Leveraging Technological Advancements in Alerting
The FCC seeks comment on whether cable operators should be required to implement
“selective override” so instead of redirecting viewers to a channel carrying the required audio or video message, set top boxes would remain tuned to certain channels, including local broadcast channels, that participate in the EAS and provide emergency information. The NPRM also asks whether CAP-based alerting allows cable operators to provide more detailed EAS alert information than the EAS has provided in the past.
The NPRM also asks whether digital cable providers should be required to offer EAS messages on all channels (including channels used for interactive and data services) instead of just “programmed channels.” Similarly, the Commission seeks information about how entities other than broadcast and pay TV providers make EAS alerts available to consumers.
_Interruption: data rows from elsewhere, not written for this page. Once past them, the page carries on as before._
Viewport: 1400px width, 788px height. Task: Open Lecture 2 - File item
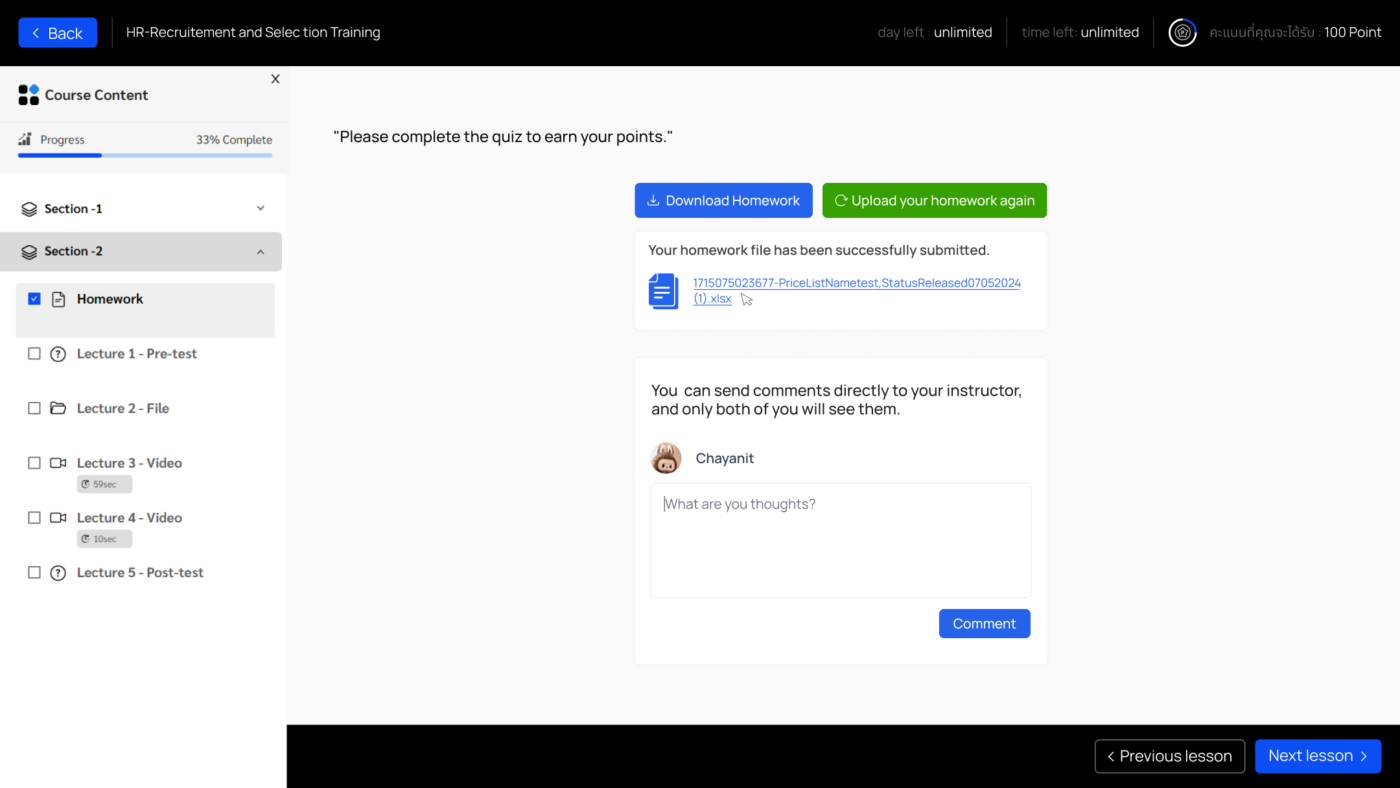(x=123, y=408)
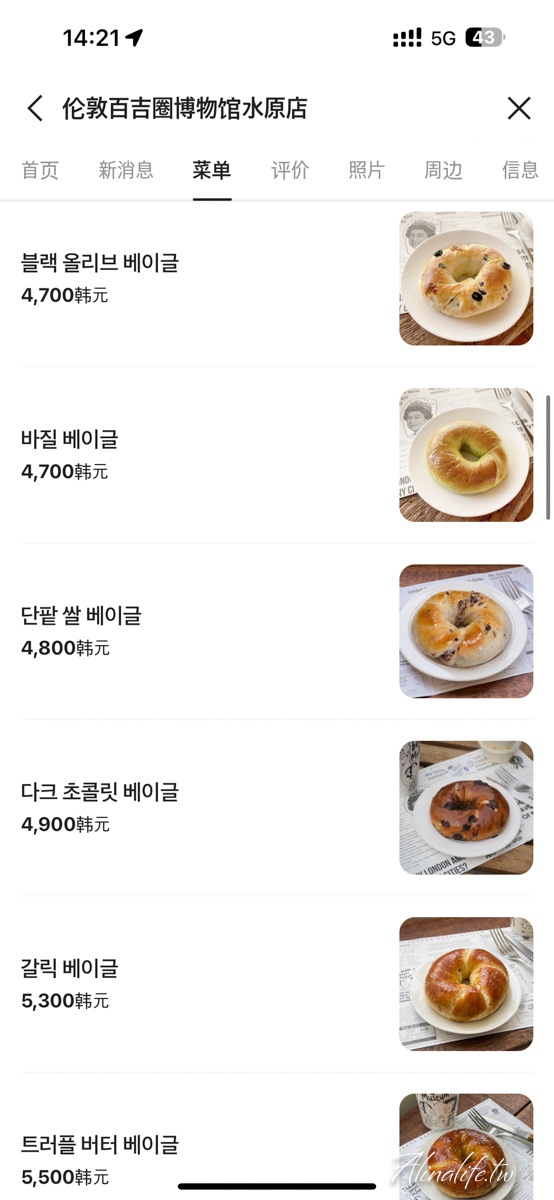The height and width of the screenshot is (1200, 554).
Task: Select the 菜单 tab
Action: (212, 170)
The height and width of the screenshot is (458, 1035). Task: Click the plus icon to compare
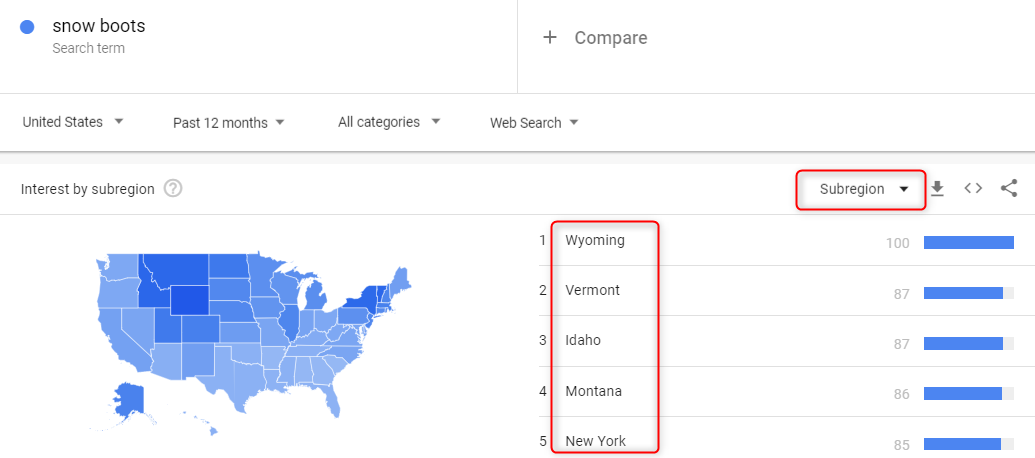[x=549, y=38]
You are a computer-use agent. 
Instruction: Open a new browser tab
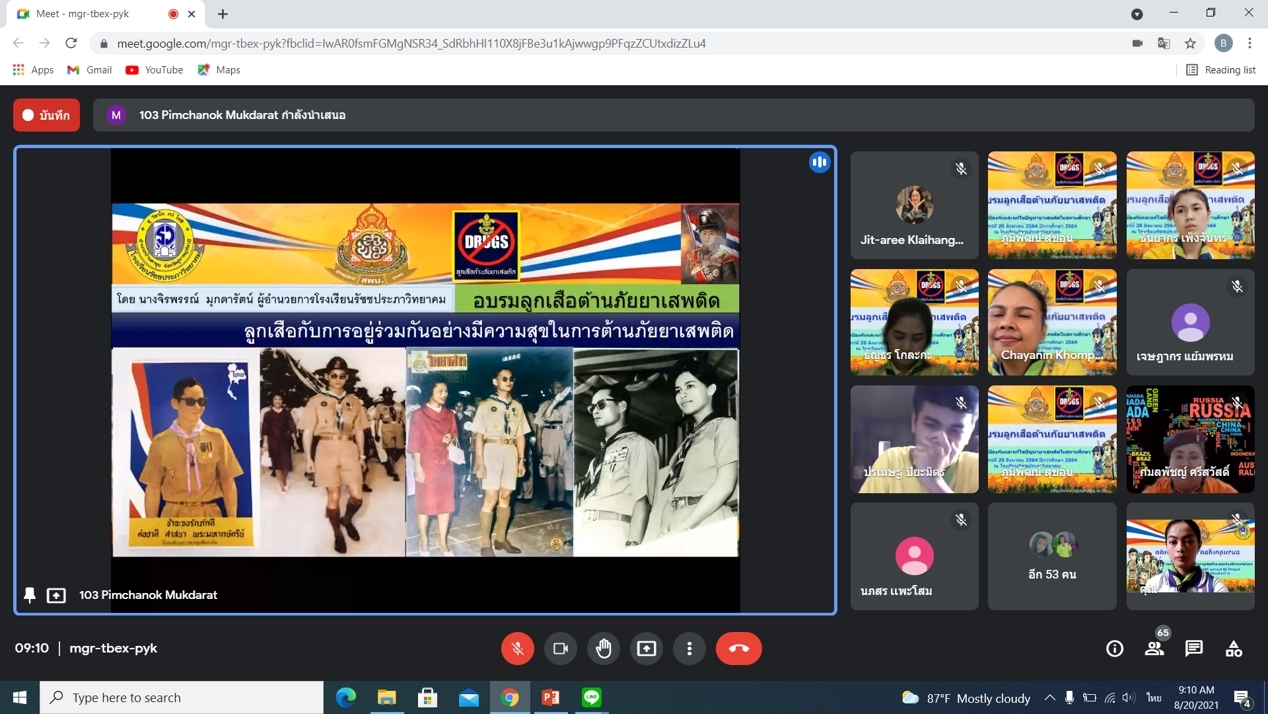tap(223, 14)
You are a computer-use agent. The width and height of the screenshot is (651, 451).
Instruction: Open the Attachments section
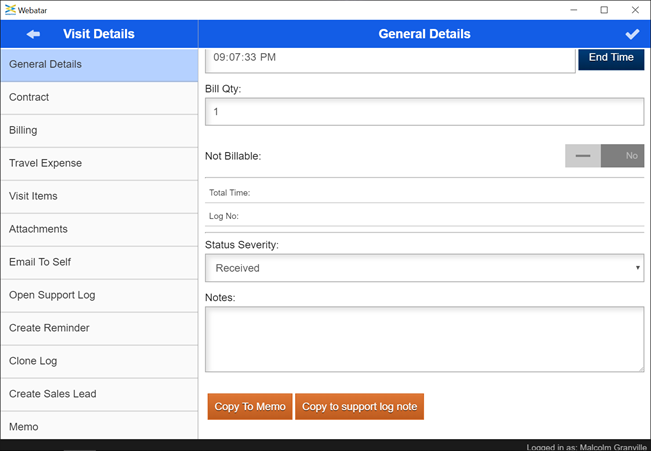point(99,230)
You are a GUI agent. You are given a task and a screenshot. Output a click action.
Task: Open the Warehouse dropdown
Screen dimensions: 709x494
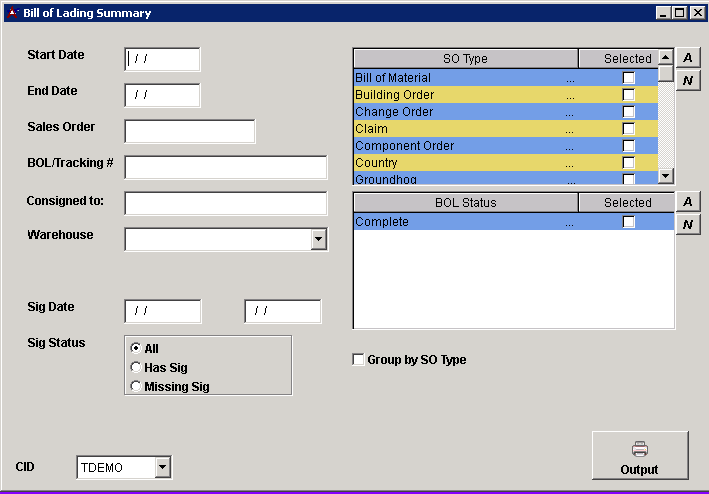point(318,239)
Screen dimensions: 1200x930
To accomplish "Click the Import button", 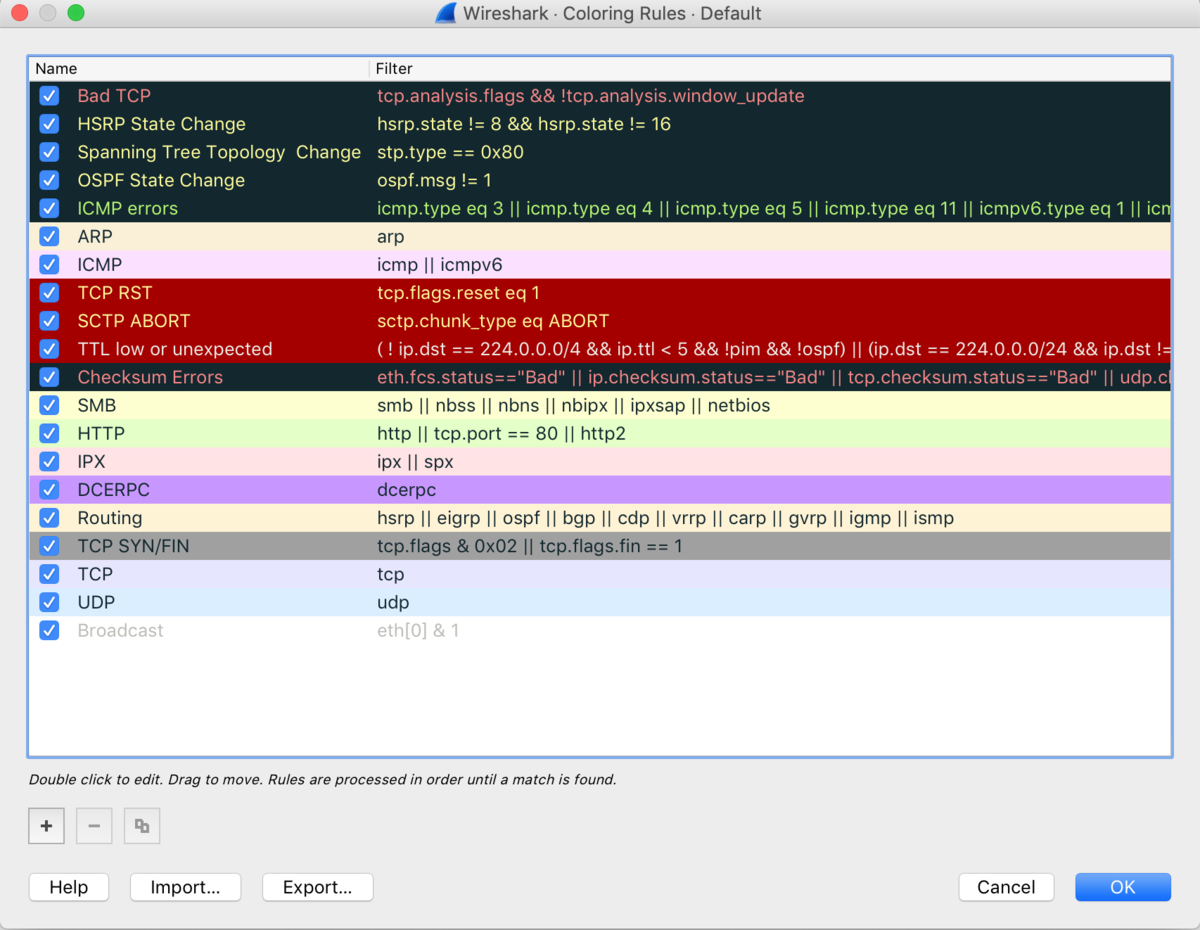I will (x=185, y=887).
The NPRM also asks whether to expand WEA requirements to include tablets as “mobile devices” that distribute WEA messages.
Securing the EAS
The final section of the NPRM focuses on recent incidents involving hacked EAS equipment and inadvertent activations of the EAS and ways to prevent similar incidents in the future. The Commission notes that “[a]ll of these incidents involved a lack of built-in EAS user authentication and validation procedures, as well as weak implementation of other readily employable best practices.” Accordingly, the FCC proposed a series of new requirements to better secure the EAS, including:
- Requiring EAS participants to submit an annual reliability certification form that attests to performance of required security measures, including: (i) that their systems have been updated with the latest firmware and software patches; (ii) that they are following specific, common EAS user account management best practices (such as changing default passwords); (iii) that their EAS devices are not directly accessible through the Internet; and (iv) that their equipment is configured to validate digital signatures on CAP messages. The Commission estimates that it could cost up to an aggregate of $879,000 to implement this requirement (including necessary changes to participants’ EAS equipment).
- Requiring EAS participants to report the issuance or retransmission of a false EAS message within 30 minutes of identification and to provide a final report within some additional timeframe (the NPRM suggests 72 hours).
- Requiring EAS participants to report instances in which their EAS equipment causes, contributes to, or participates in a “lockout” (a message without the EOM code to return to regular programming) within fifteen minutes of identification and to provide a final report within some additional timeframe (the NPRM suggests 72 hours).
- Requiring that EAS participants process and validate digital signatures when handling CAP-formatted EAS alerts. Relatedly, the FCC asks whether all CAP-formatted messages should be digitally signed or whether to utilize a “Virtual Red Envelope” system to send authentication codes to EAS participants.
- Adding a year parameter in the time stamp of EAS alerts and requiring devices only to transmit valid alerts. The Commission also asks whether to require alert validation based on the station ID header code.
The NPRM also seeks comment on whether to treat reports submitted in accordance with the foregoing proposals as confidential and with whom the Commission should be able to share such reports.
Under the NPRM’s proposals, EAS participants would be required to comply with any new requirements by the later of: (i) six months from the public notice of approval by the Office of Management and Budget; or (ii) sixty days from the public notice that the Commission’s database to receive such information is available.